19 January 2018
Friday of the Second Week in Ordinary Time
In 1 Samuel 24, while Saul is hunting David to put him to death, the LORD delivers Saul into David’s grasp. David has the opportunity to take Saul’s life, and thus to be freed from the unjust persecution that David has been suffering. Instead, all that David does is to stealthily cut off a corner of Saul’s mantle—an act that he even has qualms about, since he recognizes Saul as his king.
We should reflect on what it means for the LORD to have delivered Saul into David’s grasp. Just because David can now kill Saul—because God allows him the opportunity to do so—does not mean that David should kill Saul. God wishes for us to do God’s will freely, which also means that God can present to us occasions where we have the opportunity to take some other path. God does this not to tempt us to another path, but so that we can exercise our freedom to choose that better path that God would wish for us. In this case, David freely chooses to spare and honor Saul, which is what God wishes for David. Even Saul recognizes that David’s choice is godly, much to Saul’s chagrin: “Great is the generosity you showed me today, when the LORD delivered me into your grasp and you did not kill me… And now, I know that you shall surely be king and that sovereignty over Israel shall come into your possession” (1 Sam 24:18, 20). Saul knows that if he were to have been given the same choice by God, he would not have chosen the part that God would have willed, and therefore David’s choice was the one more fitting for the king over God’s people.
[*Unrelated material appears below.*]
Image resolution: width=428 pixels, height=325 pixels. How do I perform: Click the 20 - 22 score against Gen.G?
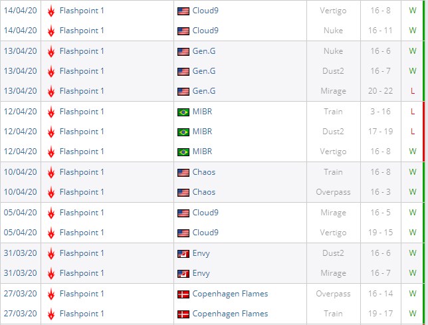pos(381,91)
It is not so much what we can do that reveals who we are, but what we choose to do within that realm of possibilities that does so. David’s free choice to spare Saul when he could have done otherwise points to that supremely free choice through which Jesus reveals his divine life through his life as a man among us. When Jesus’ disciples try to protect Jesus from his passion, Jesus responds, “do you think that I cannot appeal to my Father, and he will at once send me more than twelve legions of angels?” (Mt 26:53) At any moment, Jesus could have said no to his passion and could have called it off. But he never does: he loves us to the very end, never refusing to bear the burden of sin that we lay upon him, even though, as Jesus himself declares, the Father would send legions of angels to defend him if Jesus but asked. In our lives, too, God gives us possibilities where he allows us to freely choose between the good that he offers and another life that might seem more superficially attractive. Let us reflect on the greatness of this choice, and then choose the path that more closely resembles that path that Jesus freely chose for himself, which alone truly merits the name of Love.